Table 4 Logistic regression analyses on the association of increased workload with a study’s research area and impact factor of the journal in which the study was published, for an academic tertiary care center

Non-academic general teaching hospital setting

63.0% (277/440) of studies could directly contribute to patient care, of which 84.8% (235/277) concerned an elaboration of on an existing imaging application, 10.8% (30/277) concerned a new imaging application, and 4.3% (12/277) concerned another type of imaging as an alternative for an existing imaging application. Of the 277 studies that could directly contribute to patient care, 48.7% (135/277) would increase workload, 46.2% (128/277) would not change workload, 4.3% (12/277) would decrease workload, and for 0.7% (2/277) the effect on workload was unclear. Causes of increased workload are detailed in Fig. 3. The main cause of increased workload was an increase in interpretation time of an existing imaging application (74.1%, 100/135), often combined with an increase in post-processing time and acquisition time. The second main cause of increased workload was the introduction of a completely new imaging application (22.2%, 30/135).

Fig. 3
figure3

Causes of increased workload in a non-academic general teaching hospital

On both univariate and multivariate analyses, only AI as primary research area was significantly associated with an increased workload (p < 0.001), with a multivariate OR of 10.45 (95% CI 3.19–34.21) (Table 5). Of 37 AI studies with a potential direct contribution to patient care, 32 (86.8%) would increase workload (of which 29 due to increased post-processing and interpretation time, 2 due to increased post-processing time, and 1 due to increased interpretation time), 3 (8.1%) would decrease workload, 1 (2.7%) would not change workload, and for 1 (2.7%) the effect on workload was unclear.

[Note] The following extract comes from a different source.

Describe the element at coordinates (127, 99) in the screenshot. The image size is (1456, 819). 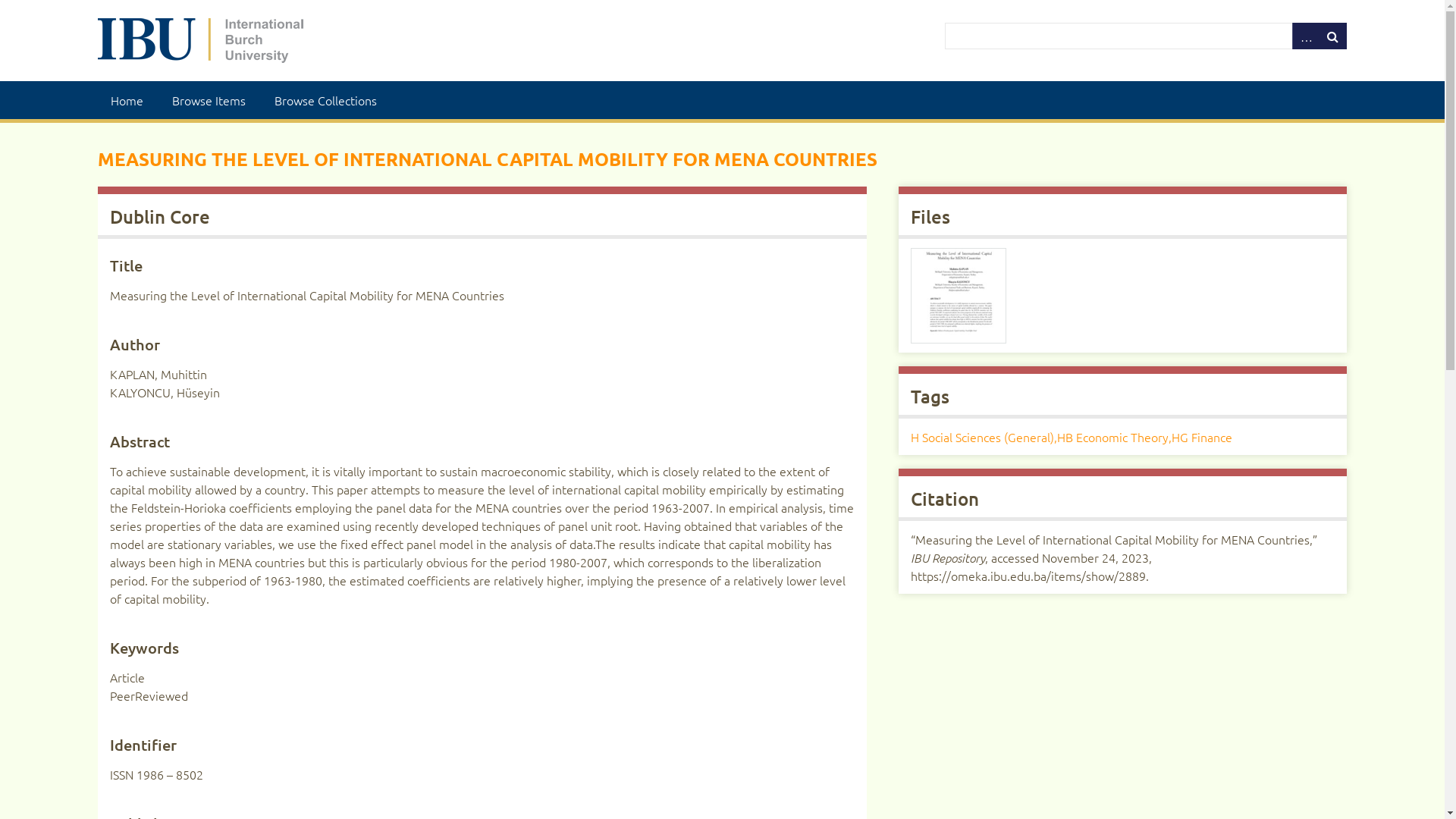
I see `'Home'` at that location.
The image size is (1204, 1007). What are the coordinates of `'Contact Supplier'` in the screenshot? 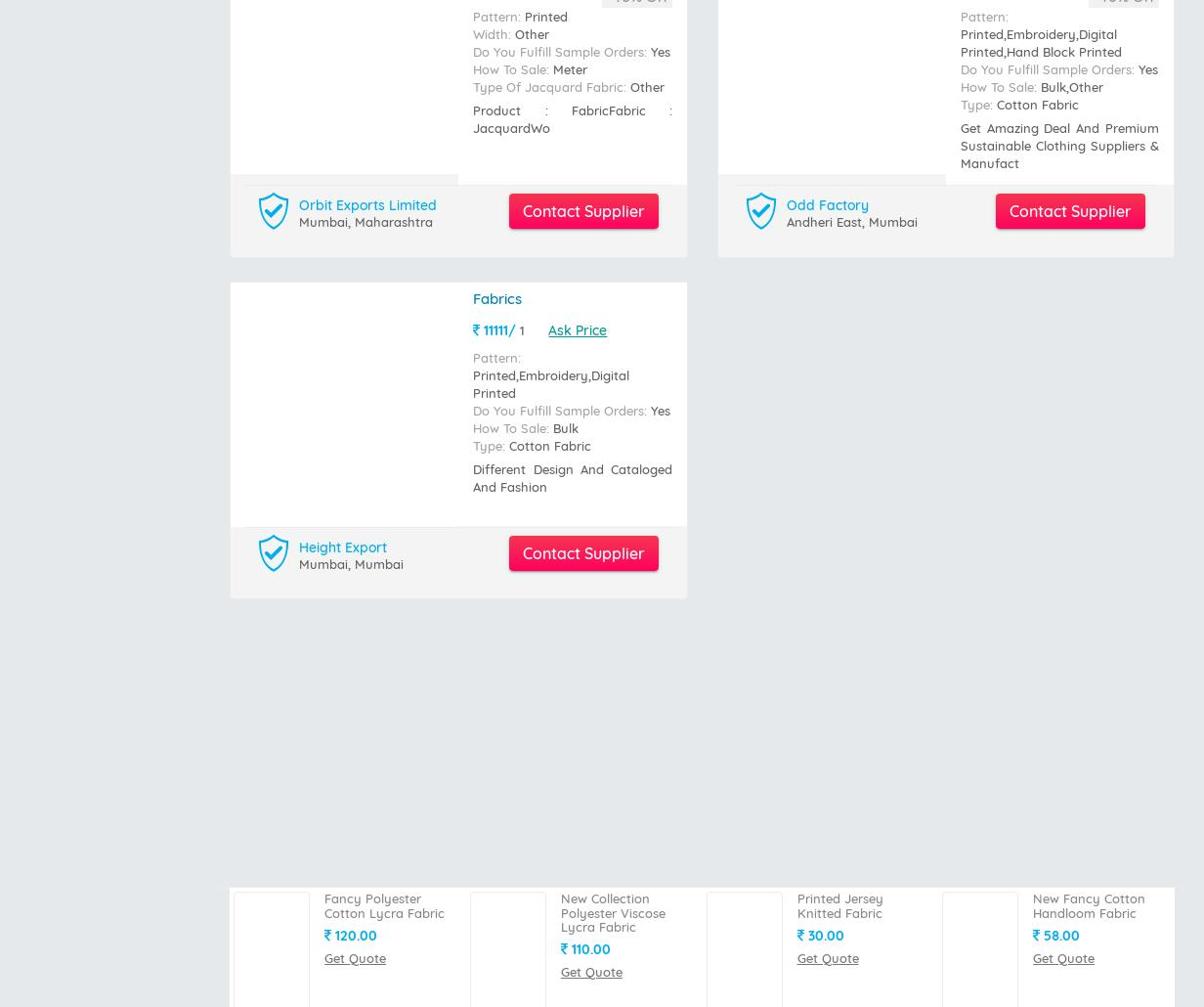 It's located at (582, 121).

Table 5 Logistic regression analyses on the association of increased workload with a study’s research area and impact factor of the journal in which the study was published, for a non-academic general teaching hospital

Discussion

The results of this study show that > 60% of recent scientific evidence in the medical imaging field may be directly implemented in diagnostic radiology practice for the purpose of enhancing patient care. However, nearly 50% of these studies would increase workload, while less than 5% would decrease workload. Therefore, the projected overall workload of diagnostic radiologists is expected to rise. Increased workload was due to an increase in interpretation time of an existing imaging application in nearly 75% (often combined with an increase in post-processing time and acquisition time) and due to the introduction of a completely new imaging application in 20–25%. Interestingly, studies with AI as primary research area were significantly associated with an increased workload; > 86% of AI studies increased workload, of which the far majority due to an increase in both post-processing and interpretation time.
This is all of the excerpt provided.